-- Exercise directions --
For the lines from the one with "Viewport: 299px width, 207px height." to the end of the listing below, both ends included, give an exact copy and nothing more. Do not copy pictures.
---------- Data section ----------
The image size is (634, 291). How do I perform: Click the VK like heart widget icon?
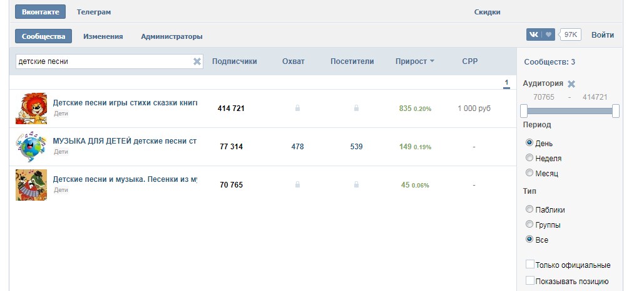pos(549,35)
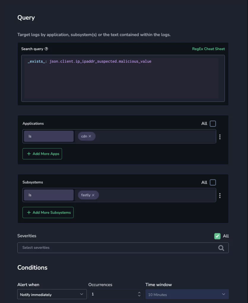Click the plus icon in Add More Apps
Image resolution: width=248 pixels, height=303 pixels.
[29, 154]
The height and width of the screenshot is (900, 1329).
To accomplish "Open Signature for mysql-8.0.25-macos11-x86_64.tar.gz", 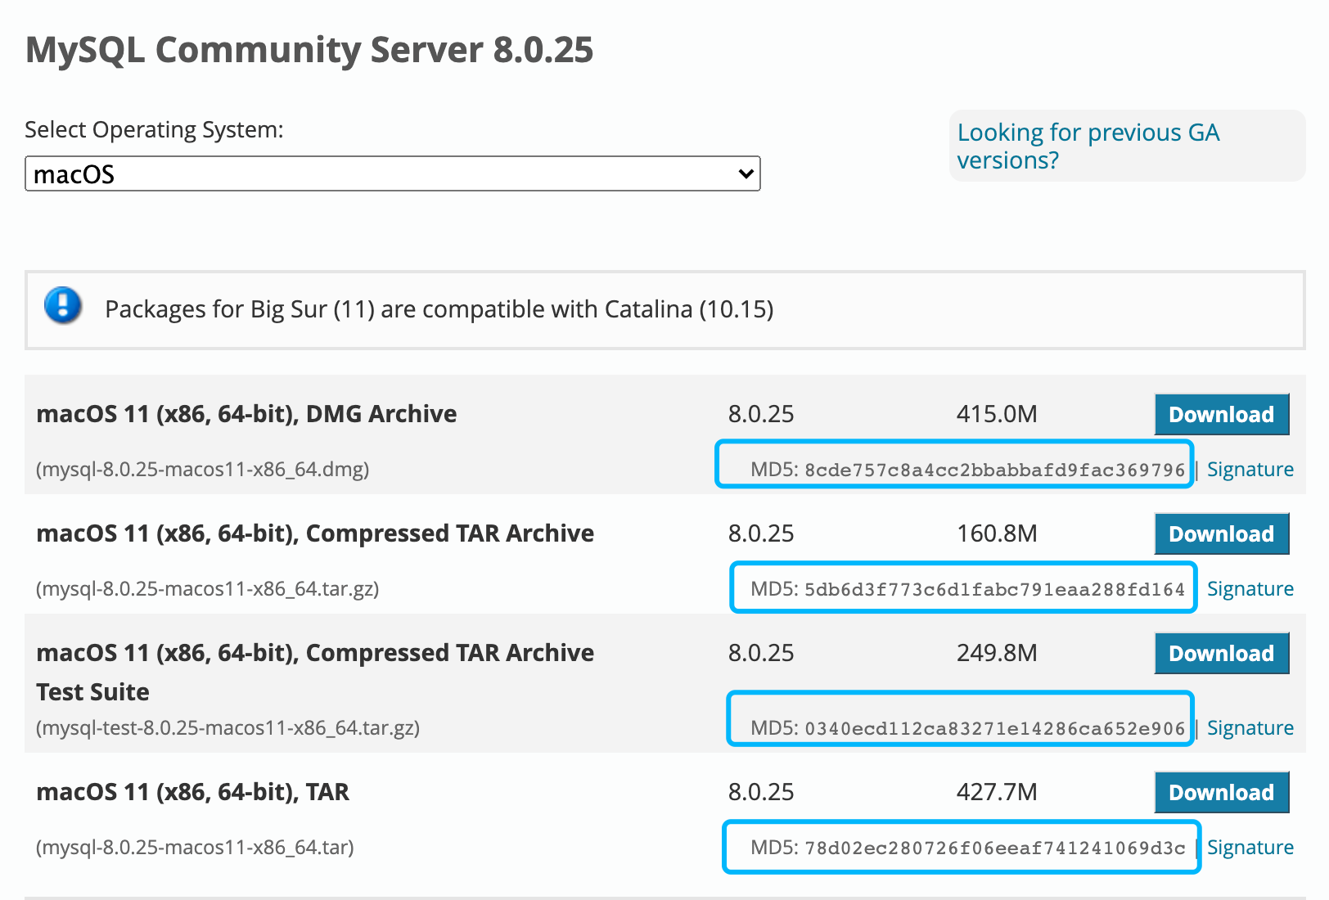I will (x=1250, y=589).
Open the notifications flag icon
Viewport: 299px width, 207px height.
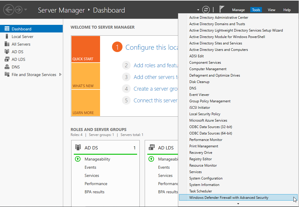point(222,9)
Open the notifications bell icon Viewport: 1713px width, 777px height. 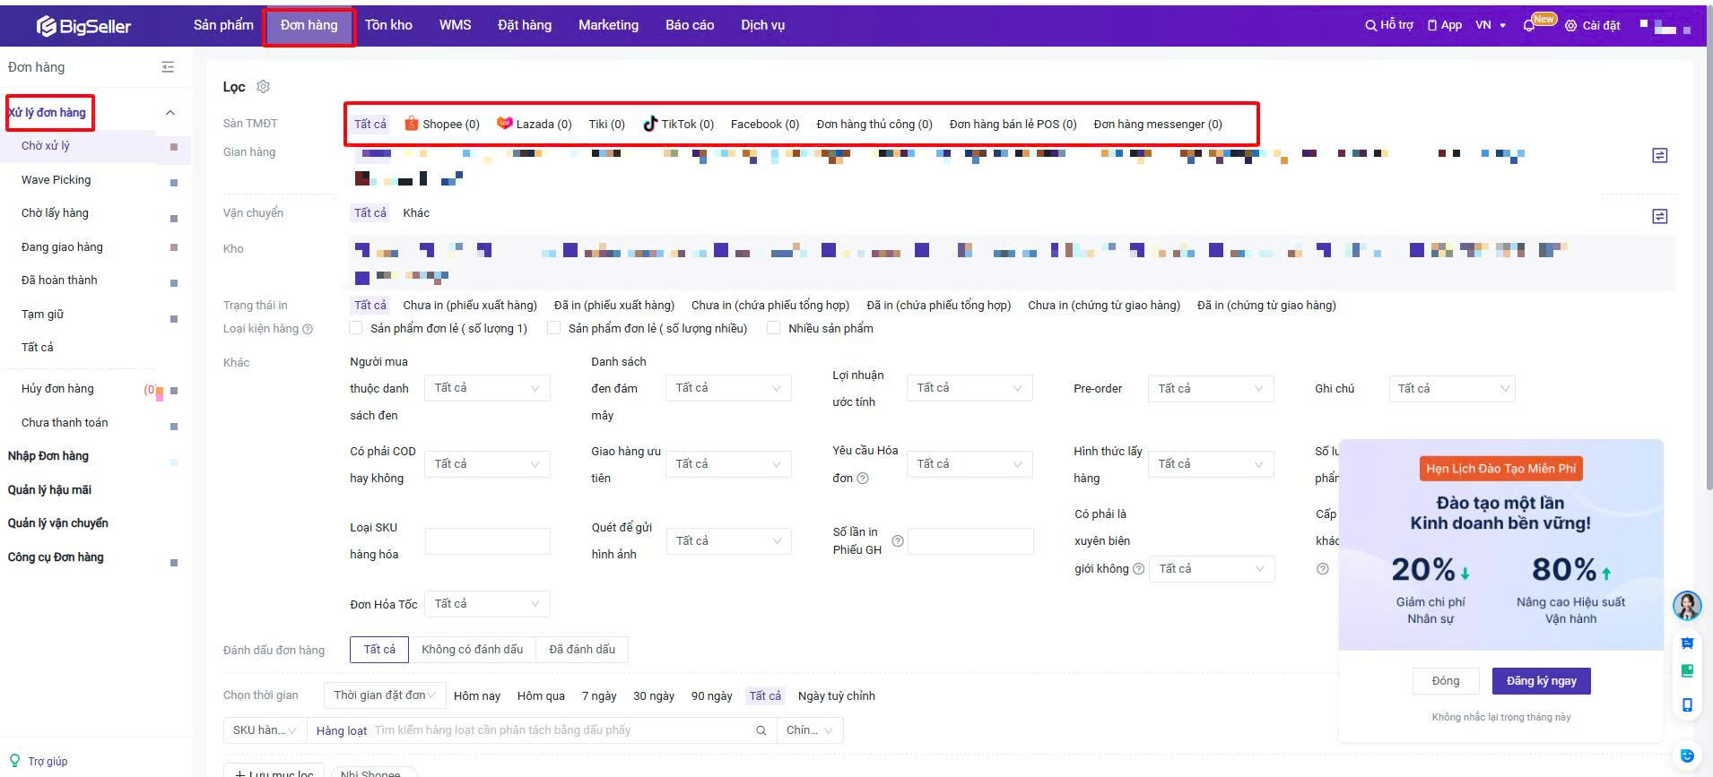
----------
-- Answer box --
Viewport: 299px width, 207px height.
point(222,9)
Open the notifications bell icon Viewport: 1713px width, 777px height. 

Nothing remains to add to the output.